Nel caso in cui lo straniero richiedente permesso di soggiorno abbia commesso gravi reati, anche reiterati per traffico di stupefacenti, è legittimo il diniego del permesso che pur attestando la sussistenza di vincoli familiari, si limiti a sottolineare la particolare gravità dei reati e la loro reiterazione, senza analizzare nello specifico i motivi per i quali gli interessi familiari siano stati considerati subvalenti rispetto alla tutela della sicurezza dello Stato (cfr. Consiglio di Stato, sez. III, 04/05/2018, n. 2654;
idem 09/08/2018, n. 4885;
idem, 10/08/2018, n. 4908;
idem, 19/02/2019, n. 1161;
idem, 10/08/2018, n. 4908;
idem, 09/08/2018 , n. 4885).

A ciò deve aggiungersi che, a seguito dell’istruttoria svolta dall’amministrazione, è emerso che il ricorrente non risulta convivere con altre persone, circostanza quest’ultima che non risulta oggetto di specifica contestazione ed in relazione alla quale il ricorrente non ha prodotto documentazione attestante uno stato di convivenza.

Quanto alla conduzione di regolare attività lavorativa, invocata dal ricorrente, deve infine rilevarsi che, com’è già stato efficacemente statuito dalla giurisprudenza d’appello, l'esigenza di tutela della collettività non può essere subordinata allo svolgimento di attività lavorativa da parte dello straniero (cfr. Consiglio di Stato sez. III, 27/04/2018, n.2557).
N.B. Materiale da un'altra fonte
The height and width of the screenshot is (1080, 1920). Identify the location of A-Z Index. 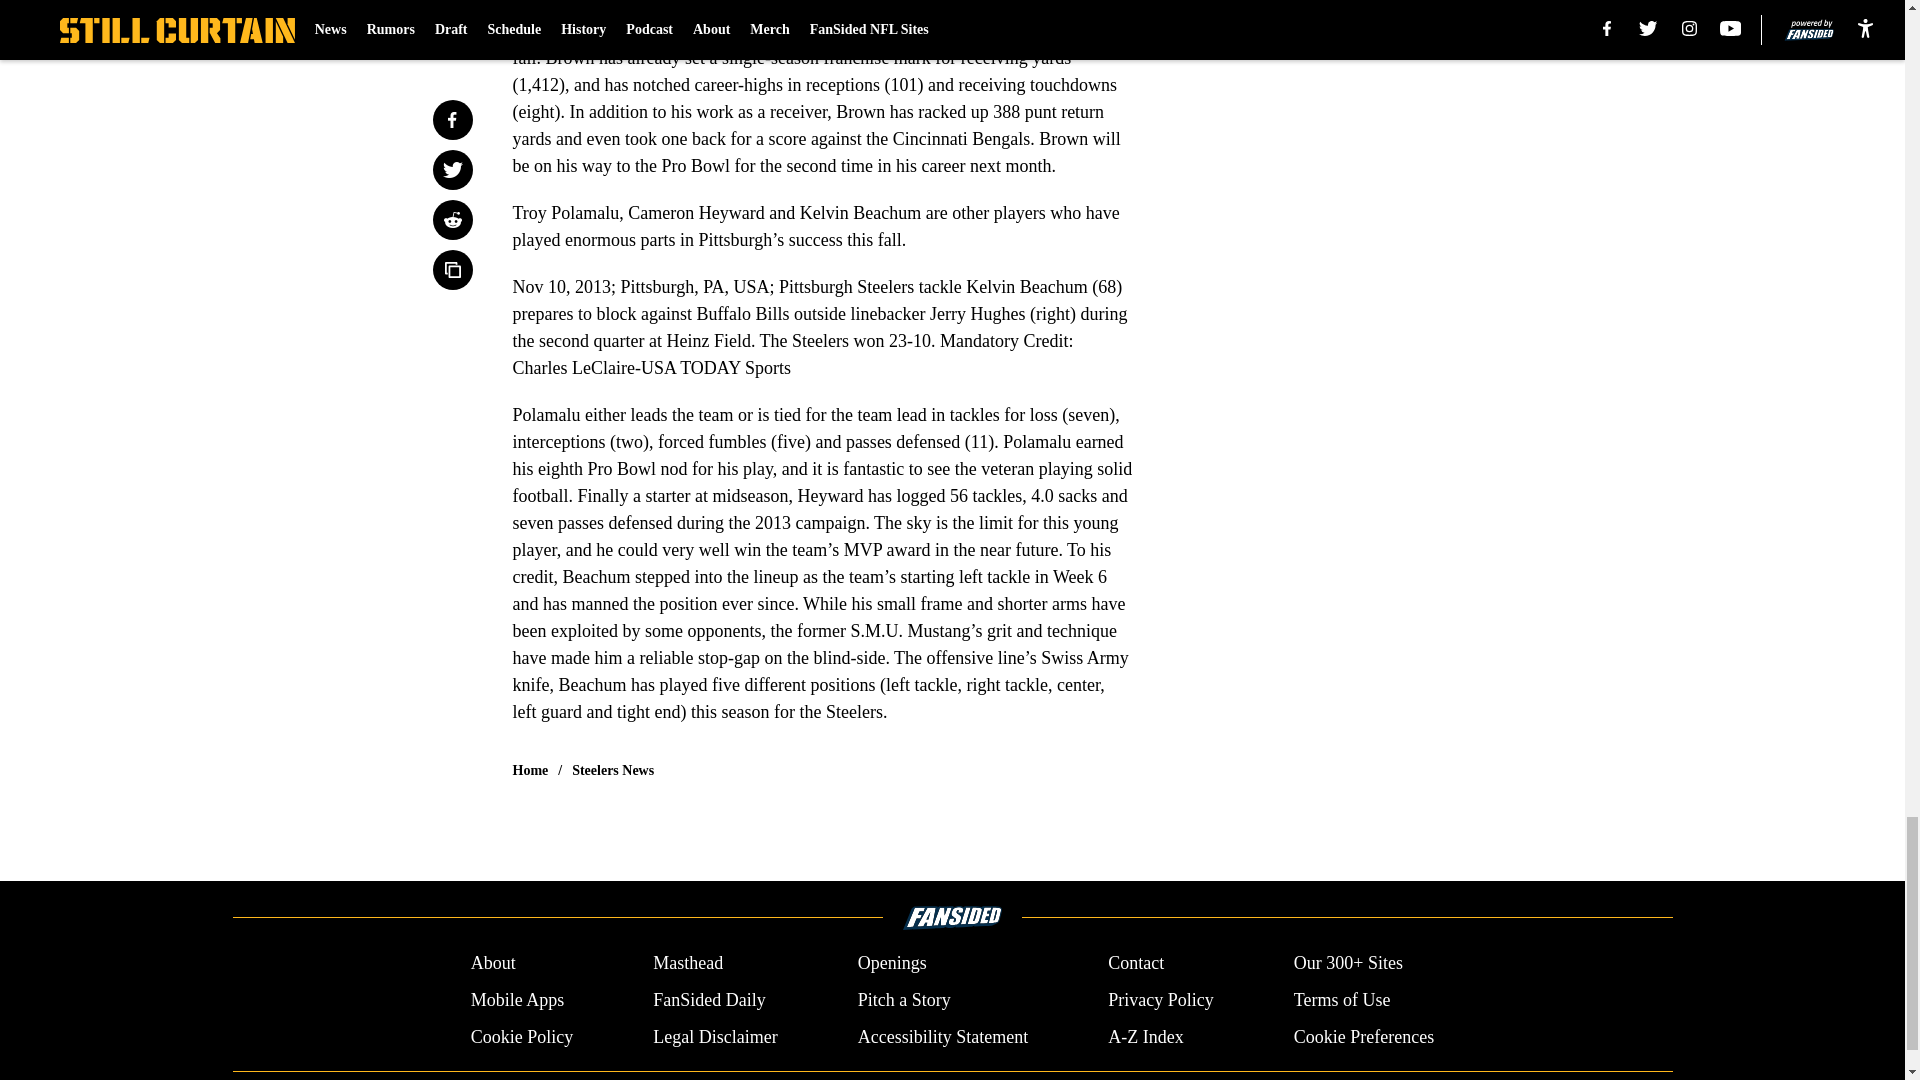
(1144, 1036).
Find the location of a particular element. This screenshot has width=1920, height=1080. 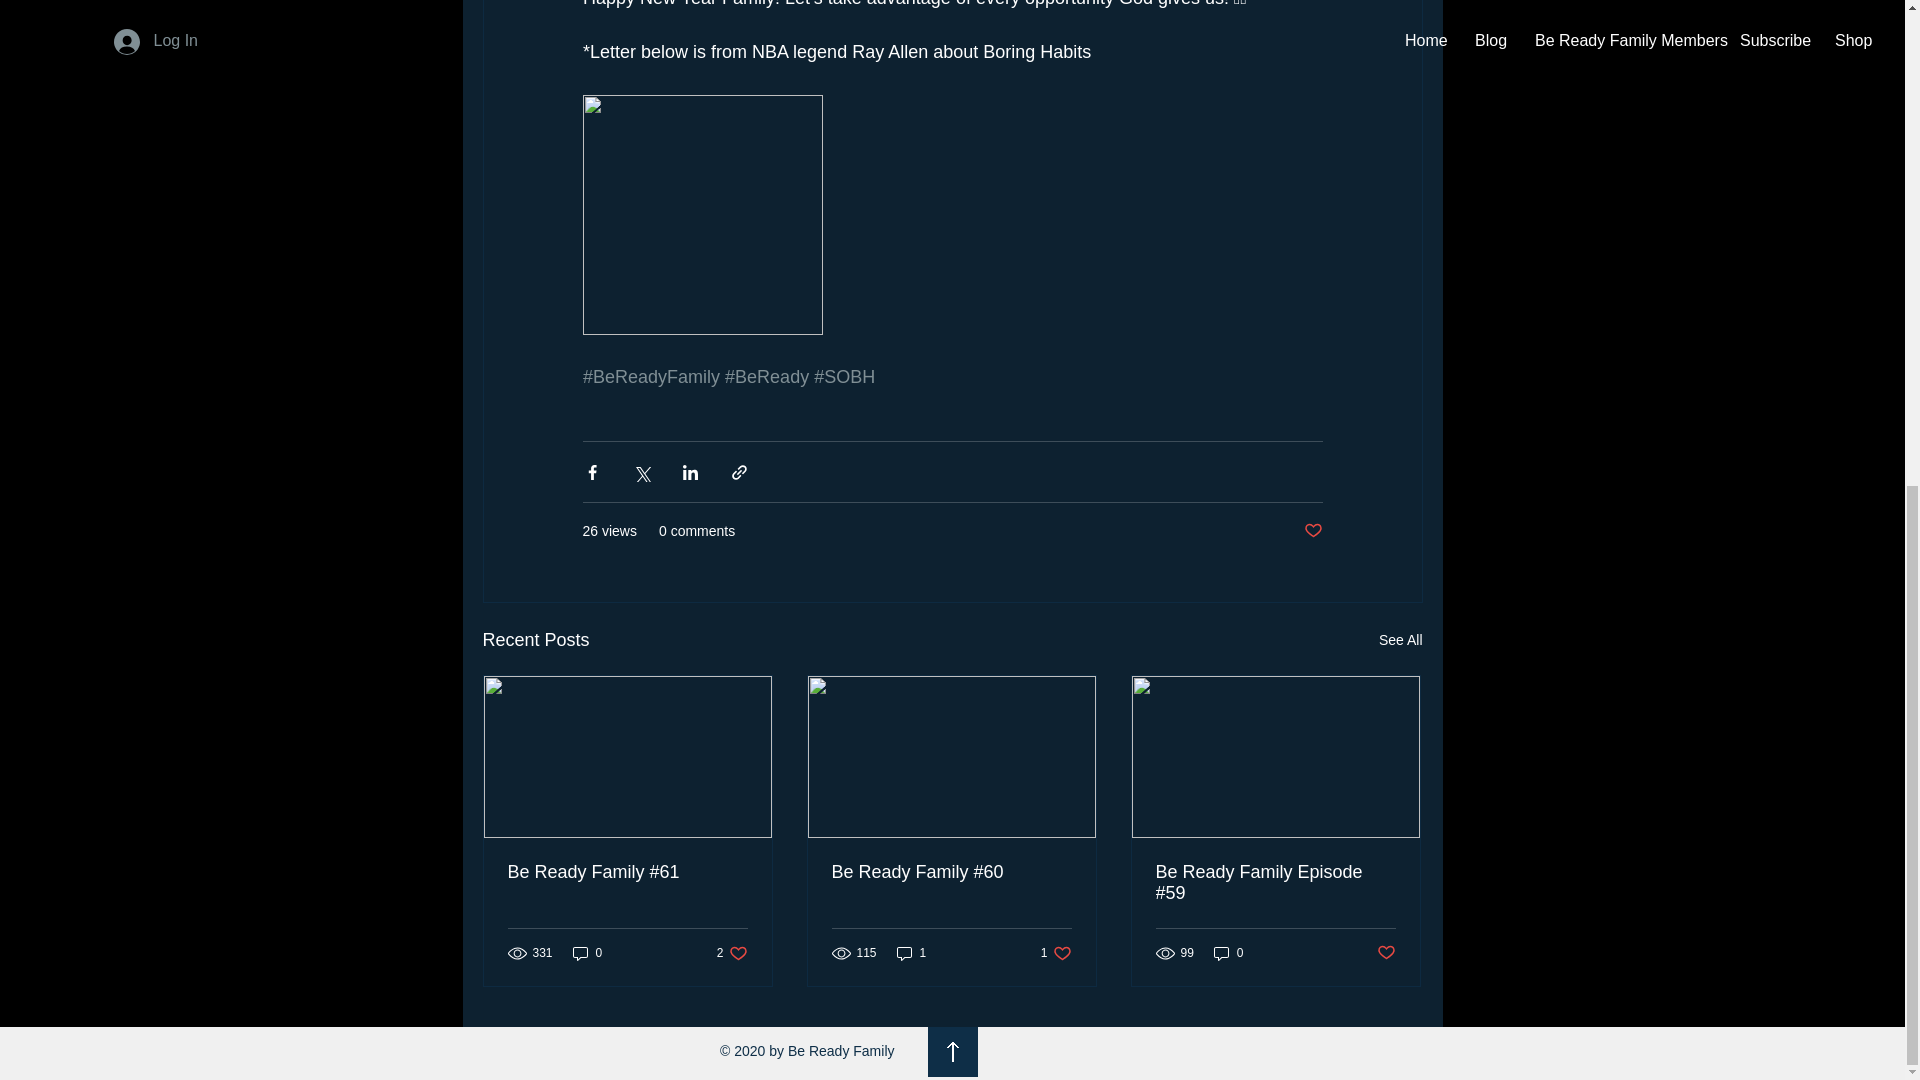

Post not marked as liked is located at coordinates (1400, 640).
Privi di pregio risultano, infine, il terzo ed il quarto motivo di ricorso.

In particolare, il ricorrente ha dedotto la violazione del diritto di difesa, per omesso avviso del diritto ad usufruire del patrocinio a spese dello Stato, ai sensi della l. 217/90 e la mancata traduzione del provvedimento nella lingua madre del destinatario.

In disparte la considerazione che la difesa del ricorrente non specifica quale sia la lingua madre del destinatario e che il contenuto dispositivo del provvedimento risulta comunque tradotto in lingua francese, deve rilevarsi che la mancata traduzione del provvedimento preclusivo del rilascio del permesso di soggiorno nella lingua madre dello straniero non determina l'illegittimità del provvedimento stesso, ma costituisce una mera irregolarità, che può assumere rilievo ai fini della rimessione in termini, ove abbia causato una tardiva proposizione del ricorso (ex plurimis T.A.R. , Napoli , sez. VI , 13/05/2008 , n. 4237).

Il gravame nel caso di specie è stato tempestivamente depositato ed il suo contenuto conferma che alcuna compromissione del diritto di difesa dello straniero possa essersi compiutamente e concretamente verificata.

Alla luce delle considerazioni che precedono il ricorso deve essere respinto ed il provvedimento confermato.

Sussistono giustificati motivi per disporre la compensazione delle spese di giudizio in ragione, da un lato, dell’esito del gravame e, dall’altro, del comportamento processuale dell’amministrazione che ha solo tardivamente adempiuto alle reiterate ordinanze istruttorie del Collegio.